As you probably know, Caterpillar (NYSE:CAT) manufactures and sells construction and mining equipment, diesel and natural gas engines, and turbines. This makes CAT a perfect example of a cyclical stock. It has high volatility and offers tremendous return possibilities to those who learn how to ride the business cycle.
Looking at the chart above it becomes evident that CAT is highly sensitive to changes in industrial production growth. Please note that CAT price is log-adjusted for the sake of better visibility. A rising log curve implies that the actual price of CAT has been rising exponentially during a booming economy. Interestingly, CAT not only follows but usually leads turns in the business cycle. For those concerned, actual lead time is 6-7 months. Thus, to stay ahead of the curve a forecast even further ahead is needed. This is when our U.S. Industrial Production Model comes in handy.
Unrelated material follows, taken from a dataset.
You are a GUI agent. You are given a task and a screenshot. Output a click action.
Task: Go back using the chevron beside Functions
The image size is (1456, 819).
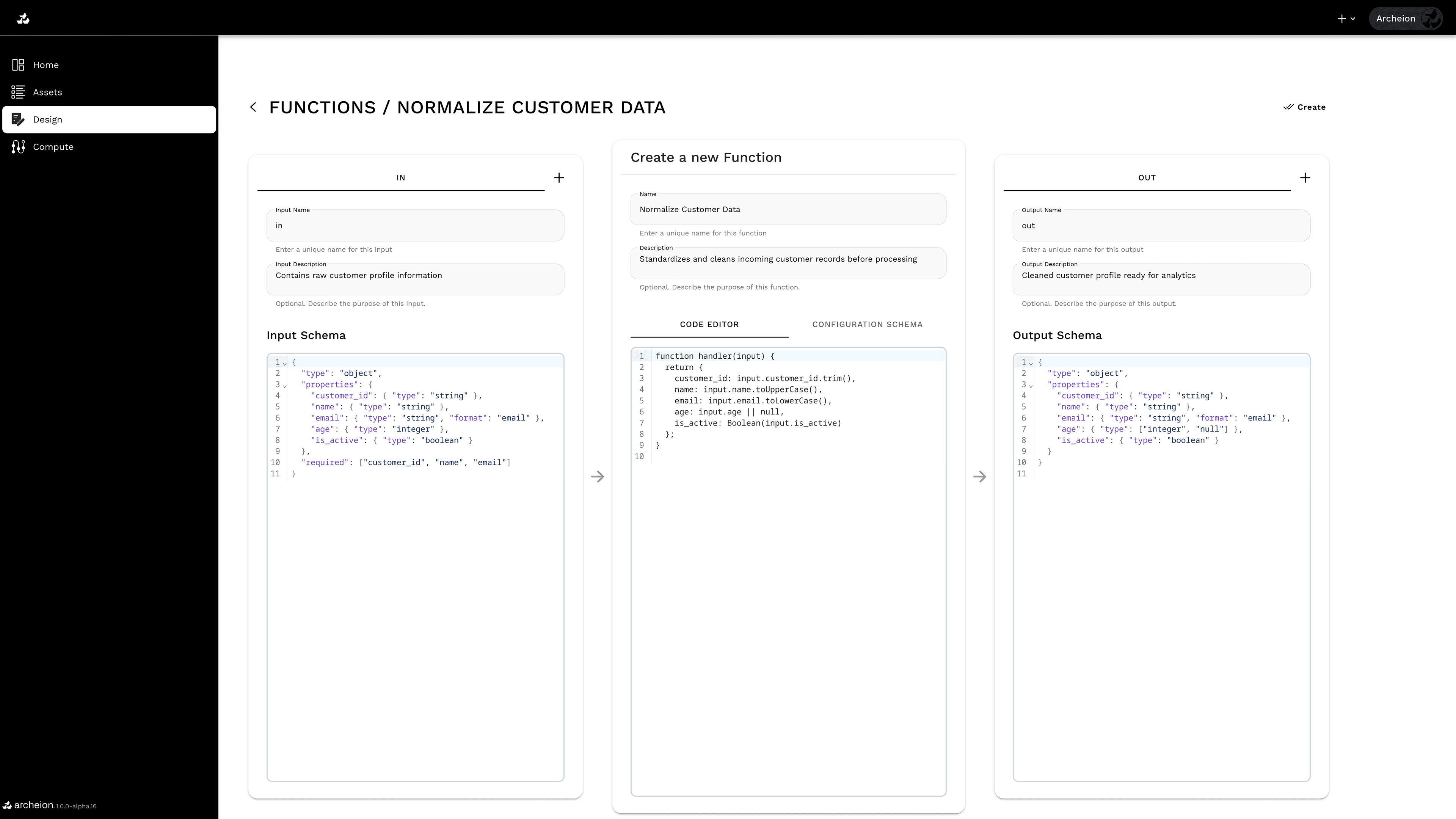253,107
After reaching 8.3% y/y growth in June 2010, U.S. Industrial Production growth has been slowing down. We expect industrial production growth to stabilize by the end of summer at quite low levels. However, it is not the level but timing which matters the most. And given CAT lead times over the business cycle it seems to us that the next upswing is just about to be priced in. We went even further and simulated impact of the next economic upswing on the CAT share price using 20 years of history. And here is what we’ve got.
If our analysis and simulation are correct, there are very good odds in favor of making money verus losing money in CAT this year.
Disclosure: I have no positions in any stocks mentioned, and no plans to initiate any positions within the next 72 hours.